__Task details__. Every line from the one with "You are a computer-use" to the final line of the records should be printed exactly as it is, with pictures left out.

__Data section__.
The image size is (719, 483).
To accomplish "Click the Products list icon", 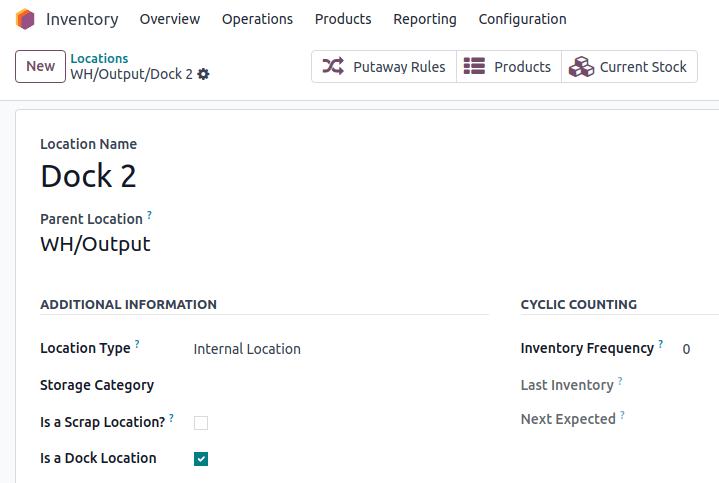I will click(x=475, y=67).
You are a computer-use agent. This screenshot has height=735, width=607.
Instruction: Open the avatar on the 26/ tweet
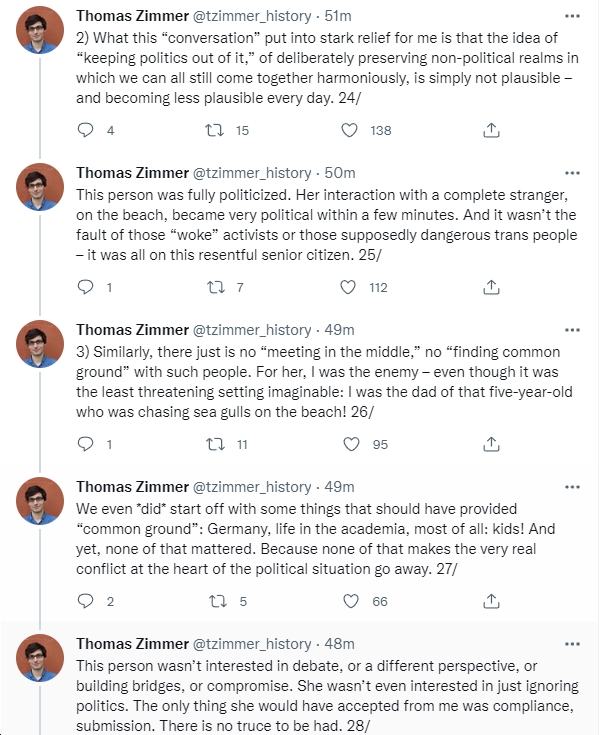coord(40,344)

__Final answer__.
You are a computer-use agent. This screenshot has height=735, width=607.
Instruction: Open the avatar on the 26/ tweet
coord(40,344)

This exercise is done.